Discorso migliore: Sto guardando...
Discorso peggiore: E cosa vedi?
Discorso migliore: Per gli dei, la maggioranza assoluta sono rottinculo! Questo lo conosco, e anche quello, e anche il capellone qui davanti.
Discorso peggiore: E cosa ne concludi?
Discorso migliore: Abbiamo perso. Razza di culaperti, tenete, eccovi il mio mantello: passo dalla vostra parte.


A voler prendere sul serio l'argomento, il Discorso peggiore ha la meglio perché il Discorso migliore sostiene le sue tesi sulla base di una tradizione condivisa. Ma è sufficiente che la tradizione condivisa muti, perché quello che prima era così fondato rimanga senza sostegno. La debolezza del Discorso migliore non è stata creata da Socrate, bensì dai limiti della cultura poetica di fronte alla nuova cultura dell'argomentazione.





Questi limiti emergono ancora più chiaramente nell'argomentazione, non confutata, con cui Fidippide giustifica la liceità, da parte dei figli, di percuotere i genitori (vv. 1408 ss)

Fidippide: Quand'ero bambino, mi picchiavi?
Strepsiade: Certo, lo facevo per il tuo bene.
Fidippide: Dimmi, allora, non è giusto che anch'io ti voglia bene nello stesso modo, e ti picchi, visto che picchiare vuol dire voler bene? Perché il tuo corpo dovrebbe risparmiarsi le botte e il mio no? Eppure di nascita libera lo sono anch'io. "Piangono i figli e un padre, per te, non dovrebbe piangere?". Mi dirai che usa così, che le botte le prendono i bambini. Ma io ti potrei obiettare che i vecchi sono due volte bambini. Ed anzi è giusto che siano picchiati più dei giovani, in quanto hanno meno ragioni di sbagliare.
Strepsiade: Ma da nessuna parte è uso che al padre si facciano queste cose.
Fidippide: Eppure chi ha istituito per primo questa legge, non era forse un uomo come me e te, uno che ha convinto gli antichi coi discorsi? Ho forse meno diritto anch'io di istituire questa nuova legge per il futuro, che i figli picchino il padre che li picchia? Le botte che abbiamo preso prima della promulgazione di questa legge le condoniamo: siamo d'accordo, ci avete malmenato gratis. Tu però considera i galli e gli altri animali, come tengono a bada il padre. Eppure, in che cosa sono diversi da noi? Solo perché non scrivono decreti.
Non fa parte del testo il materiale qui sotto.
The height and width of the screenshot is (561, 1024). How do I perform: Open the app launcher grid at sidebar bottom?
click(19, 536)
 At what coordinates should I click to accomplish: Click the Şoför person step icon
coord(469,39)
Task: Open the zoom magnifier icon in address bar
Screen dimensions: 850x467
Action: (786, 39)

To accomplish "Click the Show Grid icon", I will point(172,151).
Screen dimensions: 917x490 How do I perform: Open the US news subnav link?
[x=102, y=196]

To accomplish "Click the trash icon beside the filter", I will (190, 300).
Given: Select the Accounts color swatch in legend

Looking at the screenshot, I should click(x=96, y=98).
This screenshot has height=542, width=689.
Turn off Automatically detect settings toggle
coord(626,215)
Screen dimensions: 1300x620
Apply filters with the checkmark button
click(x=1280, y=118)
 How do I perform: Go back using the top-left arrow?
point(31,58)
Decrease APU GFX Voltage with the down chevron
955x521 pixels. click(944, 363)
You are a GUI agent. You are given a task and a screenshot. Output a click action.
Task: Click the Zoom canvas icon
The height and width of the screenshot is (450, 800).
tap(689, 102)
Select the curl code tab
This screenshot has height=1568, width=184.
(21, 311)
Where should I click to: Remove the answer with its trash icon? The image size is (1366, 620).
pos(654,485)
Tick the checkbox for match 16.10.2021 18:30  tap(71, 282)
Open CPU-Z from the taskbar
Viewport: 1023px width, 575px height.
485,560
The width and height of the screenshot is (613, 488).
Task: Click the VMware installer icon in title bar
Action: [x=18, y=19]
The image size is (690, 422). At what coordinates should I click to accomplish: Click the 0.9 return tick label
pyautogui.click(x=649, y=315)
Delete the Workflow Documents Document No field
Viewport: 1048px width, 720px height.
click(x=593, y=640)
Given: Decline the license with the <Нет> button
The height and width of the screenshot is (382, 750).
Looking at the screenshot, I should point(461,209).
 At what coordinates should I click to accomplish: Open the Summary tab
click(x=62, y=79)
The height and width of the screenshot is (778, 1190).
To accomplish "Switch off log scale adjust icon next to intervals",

Se si confronta il primo argomento di Fidippide con quanto dice Socrate in Menone,71e ss, ci si rende conto che la struttura del ragionamento è molto simile. Socrate è alla ricerca di una definizione concettuale di virtù, che valga per tutti gli esempi particolari in cui essa si incarna: per questo, contro la morale tradizionale cui aderisce il suo interlocutore, riconosce che virtù di uomo e virtù di donna devono riferirsi a comportamenti uguali. Analogamente, se si riconosce che è giusto picchiare qualcuno per il suo bene, questo deve vale non solo nel caso del padre rispetto al figlio, ma in tutti i casi.
Il secondo argomento di Fidippide, che si oppone alla tradizione smascherandola come storica, è simile all'argomento con cui, in Repubblica 451e ss, Socrate sostiene che la tradizione di fare ginnastica nudi nelle palestre è di introduzione storica, e che all'inizio fu percepita come scandalosa. Conseguentemente, nulla vieta una ulteriore innovazione, e cioè l'estensione dell'uso alle donne, che può apparire altrettanto scandalosa: anch'essa, col tempo, potrà diventare una tradizione rispettata. Il fatto che il costume si fondi semplicemente sulla durata storica autorizza ad innovarlo, se si ha la forza argomentativa di far accettare nuove usanze.
Questi due argomenti, che mettono in luce con chiarezza l'inconsistenza concettuale della morale tradizionale, non vengono confutati da nessuna parte nella commedia. Il pubblico della commedia non aveva l'interesse e gli strumenti per dedicarsi all'analisi testuale: ma Aristofane, il quale godeva della stima di Platone (Simposio, 189c ss), sembra essere più consapevole della massa dei suoi spettatori.